_WHAT NEEDS TO BE DONE_:
Please change "computer-use agent" to "screen assistant" wherever it occurs in the items below, and rewrite them with everything else left as is.

....

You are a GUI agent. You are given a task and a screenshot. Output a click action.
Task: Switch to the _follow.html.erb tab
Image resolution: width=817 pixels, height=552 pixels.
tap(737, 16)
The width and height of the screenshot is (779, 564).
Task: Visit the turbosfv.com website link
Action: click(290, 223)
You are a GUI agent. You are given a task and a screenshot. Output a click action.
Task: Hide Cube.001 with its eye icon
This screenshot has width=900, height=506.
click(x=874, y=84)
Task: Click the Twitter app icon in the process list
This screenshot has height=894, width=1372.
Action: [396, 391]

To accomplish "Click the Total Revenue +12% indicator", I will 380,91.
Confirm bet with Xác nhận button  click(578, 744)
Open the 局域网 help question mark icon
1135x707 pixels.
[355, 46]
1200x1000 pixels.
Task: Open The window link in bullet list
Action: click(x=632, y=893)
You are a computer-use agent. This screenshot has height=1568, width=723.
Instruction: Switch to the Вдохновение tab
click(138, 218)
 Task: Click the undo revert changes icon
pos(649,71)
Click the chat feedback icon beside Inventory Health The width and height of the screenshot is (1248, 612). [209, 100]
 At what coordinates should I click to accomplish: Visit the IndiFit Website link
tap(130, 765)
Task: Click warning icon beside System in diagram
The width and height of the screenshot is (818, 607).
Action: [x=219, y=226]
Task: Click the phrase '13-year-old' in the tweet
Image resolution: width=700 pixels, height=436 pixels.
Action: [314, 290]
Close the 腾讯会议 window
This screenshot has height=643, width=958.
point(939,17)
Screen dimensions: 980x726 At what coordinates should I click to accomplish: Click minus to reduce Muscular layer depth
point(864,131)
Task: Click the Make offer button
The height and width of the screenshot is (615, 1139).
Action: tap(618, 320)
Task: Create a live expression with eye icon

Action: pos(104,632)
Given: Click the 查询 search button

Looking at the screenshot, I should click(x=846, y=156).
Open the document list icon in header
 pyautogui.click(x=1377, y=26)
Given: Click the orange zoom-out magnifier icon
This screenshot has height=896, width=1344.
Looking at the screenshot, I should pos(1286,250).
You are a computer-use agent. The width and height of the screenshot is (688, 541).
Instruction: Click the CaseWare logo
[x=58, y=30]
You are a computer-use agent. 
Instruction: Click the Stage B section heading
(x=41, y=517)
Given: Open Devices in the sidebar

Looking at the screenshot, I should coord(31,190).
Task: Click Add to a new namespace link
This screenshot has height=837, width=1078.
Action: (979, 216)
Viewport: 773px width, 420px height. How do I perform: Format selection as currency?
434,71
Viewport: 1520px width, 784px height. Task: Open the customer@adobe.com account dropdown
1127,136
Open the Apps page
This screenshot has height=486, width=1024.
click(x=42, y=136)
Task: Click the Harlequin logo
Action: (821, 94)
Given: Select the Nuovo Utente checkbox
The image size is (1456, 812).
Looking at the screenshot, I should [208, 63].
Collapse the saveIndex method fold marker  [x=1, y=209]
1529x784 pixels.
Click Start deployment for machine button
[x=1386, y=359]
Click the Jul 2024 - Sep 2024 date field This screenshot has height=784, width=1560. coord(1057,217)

....

_SOLVED EXERCISE_:
You are a GUI agent. You are given a task and a screenshot. Output a click action.
Task: Switch to the _follow.html.erb tab
Image resolution: width=817 pixels, height=552 pixels.
tap(737, 16)
The width and height of the screenshot is (779, 564).
Task: Visit the turbosfv.com website link
Action: click(290, 223)
You are a GUI agent. You are given a task and a screenshot. Output a click action.
Task: Hide Cube.001 with its eye icon
This screenshot has width=900, height=506.
click(x=874, y=84)
Task: Click the Twitter app icon in the process list
This screenshot has height=894, width=1372.
Action: [396, 391]

To accomplish "Click the Total Revenue +12% indicator", I will 380,91.
Confirm bet with Xác nhận button  click(578, 744)
Open the 局域网 help question mark icon
1135x707 pixels.
[355, 46]
1200x1000 pixels.
Task: Open The window link in bullet list
Action: click(x=632, y=893)
You are a screen assistant. This screenshot has height=1568, width=723.
Instruction: Switch to the Вдохновение tab
click(138, 218)
 Task: Click the undo revert changes icon
pos(649,71)
Click the chat feedback icon beside Inventory Health The width and height of the screenshot is (1248, 612). [209, 100]
 At what coordinates should I click to accomplish: Visit the IndiFit Website link
tap(130, 765)
Task: Click warning icon beside System in diagram
The width and height of the screenshot is (818, 607).
Action: [x=219, y=226]
Task: Click the phrase '13-year-old' in the tweet
Image resolution: width=700 pixels, height=436 pixels.
Action: [314, 290]
Close the 腾讯会议 window
This screenshot has height=643, width=958.
point(939,17)
Screen dimensions: 980x726 At what coordinates should I click to accomplish: Click minus to reduce Muscular layer depth
point(864,131)
Task: Click the Make offer button
The height and width of the screenshot is (615, 1139).
Action: tap(618, 320)
Task: Create a live expression with eye icon

Action: pos(104,632)
Given: Click the 查询 search button

Looking at the screenshot, I should click(x=846, y=156).
Open the document list icon in header
 pyautogui.click(x=1377, y=26)
Given: Click the orange zoom-out magnifier icon
This screenshot has height=896, width=1344.
Looking at the screenshot, I should pos(1286,250).
You are a screen assistant. The width and height of the screenshot is (688, 541).
Instruction: Click the CaseWare logo
[x=58, y=30]
You are a screen assistant. 
Instruction: Click the Stage B section heading
(x=41, y=517)
Given: Open Devices in the sidebar

Looking at the screenshot, I should coord(31,190).
Task: Click Add to a new namespace link
This screenshot has height=837, width=1078.
Action: (979, 216)
Viewport: 773px width, 420px height. How do I perform: Format selection as currency?
434,71
Viewport: 1520px width, 784px height. Task: Open the customer@adobe.com account dropdown
1127,136
Open the Apps page
This screenshot has height=486, width=1024.
click(x=42, y=136)
Task: Click the Harlequin logo
Action: (821, 94)
Given: Select the Nuovo Utente checkbox
The image size is (1456, 812).
Looking at the screenshot, I should [208, 63].
Collapse the saveIndex method fold marker  [x=1, y=209]
1529x784 pixels.
Click Start deployment for machine button
[x=1386, y=359]
Click the Jul 2024 - Sep 2024 date field This screenshot has height=784, width=1560. coord(1057,217)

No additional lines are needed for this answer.